部屋の中が煌々と明るく、一体何故、寝台に横たわっているのだろうと思いをめぐらせる。
そして今朝の騒動を思い出して飛び起きようとしたが、身体が上手く動かずに大きな寝台の上を転がって再び寝台に身体が沈み込んだ。
「ッ・・・紫苑様・・・」
目覚めたはずの紫苑の姿がどこにもない。
きっと彼のことだから、力尽きた自分を寝台へ運び、さっさと公務にでも向かってしまったのだろう。
それが酷く寂しく思えて、彼の顔が見たいと思った。けれど公務の邪魔をしたいわけではない。自分も今日は朝のごたごたで祈りの儀式をしていなかった。
まずは自分の務めをしっかり果たそうと、部屋の外で控えている侍女に声をかける。
「誰か。」
「凛様。ここにおりますよ。」
少し急いた声で呼んだ凛を宥めるように、侍女が落ち着いた声で返事をする。
「湯浴みがしたいのです。」
「かしこまりました。お待ちくださいませ。」
身体が驚かないように今度は慎重に身を起こして、凛は寝台からゆっくり足を床へ降ろす。想像したよりしっかり足がついて、身体がふらふらと揺れ動くこともなかった。
星の宮はその細い身体からは想像ができないほど、天の偉大な力に守られている。疲弊した身体に命が漲るのも人より早く、凛の身体は平時と遜色ないくらいに戻っていた。

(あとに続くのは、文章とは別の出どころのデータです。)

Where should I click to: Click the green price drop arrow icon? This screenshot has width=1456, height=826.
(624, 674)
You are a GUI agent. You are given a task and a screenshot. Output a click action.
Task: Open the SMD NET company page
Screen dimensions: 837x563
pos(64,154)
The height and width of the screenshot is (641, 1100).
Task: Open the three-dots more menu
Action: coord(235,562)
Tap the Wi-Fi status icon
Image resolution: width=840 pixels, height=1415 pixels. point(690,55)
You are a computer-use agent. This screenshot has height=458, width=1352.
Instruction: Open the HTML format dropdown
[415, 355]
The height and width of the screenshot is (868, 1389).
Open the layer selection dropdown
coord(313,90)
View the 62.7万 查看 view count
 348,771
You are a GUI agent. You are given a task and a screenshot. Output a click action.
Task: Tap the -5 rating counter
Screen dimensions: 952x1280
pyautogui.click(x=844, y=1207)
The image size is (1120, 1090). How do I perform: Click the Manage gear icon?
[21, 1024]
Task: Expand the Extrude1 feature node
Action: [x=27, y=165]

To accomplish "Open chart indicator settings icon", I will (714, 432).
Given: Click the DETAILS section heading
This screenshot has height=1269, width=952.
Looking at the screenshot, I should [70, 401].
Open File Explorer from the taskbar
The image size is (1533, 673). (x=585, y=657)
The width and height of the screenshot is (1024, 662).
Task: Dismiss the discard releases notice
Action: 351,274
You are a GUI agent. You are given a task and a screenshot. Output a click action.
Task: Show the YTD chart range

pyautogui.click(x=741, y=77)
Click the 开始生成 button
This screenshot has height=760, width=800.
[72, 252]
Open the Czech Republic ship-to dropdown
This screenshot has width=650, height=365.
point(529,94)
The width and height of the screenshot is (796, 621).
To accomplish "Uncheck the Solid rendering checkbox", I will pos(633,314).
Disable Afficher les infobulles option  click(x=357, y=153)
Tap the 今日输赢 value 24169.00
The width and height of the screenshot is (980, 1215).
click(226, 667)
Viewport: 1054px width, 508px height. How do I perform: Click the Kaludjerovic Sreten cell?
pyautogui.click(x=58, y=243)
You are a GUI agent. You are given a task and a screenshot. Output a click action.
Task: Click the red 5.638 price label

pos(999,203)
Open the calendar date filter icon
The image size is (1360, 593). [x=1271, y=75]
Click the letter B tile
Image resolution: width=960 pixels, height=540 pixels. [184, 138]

侍女たちが用意してくれた湯で身体を清め、祈りの儀式に使う衣装を身に纏う。紺の布地に金の刺繍が丁寧に施されている、星の宮だけが身に着けることを許された衣。
天に散らばる星々の輝きのようで、肩にずしりとくる重さが決して動きやすくはないものの、凛は幼い頃から気に入っていた。
「まだ、間に合いますね。」
陽の位置を見る限り、昼を過ぎたばかりだ。紫苑へ献上する花湯を凛の公務の後に用意しても、十分彼の休息時間に間に合いそうだった。
「紫苑様に、後で伺いますとお伝えください。」
「承知致しました。凛様、お身体はよろしいのですか?」
「はい。もう何ともありません。」
「それは、ようございました。わたくしどもも紫苑様に叱られずに済みます。」
侍女たちが華やかに笑う様子に誘われて、凛も軽やかな笑みを浮かべる。
しっかり帯を締めてもらった後、凛はすぐさま祈りの塔へと向かった。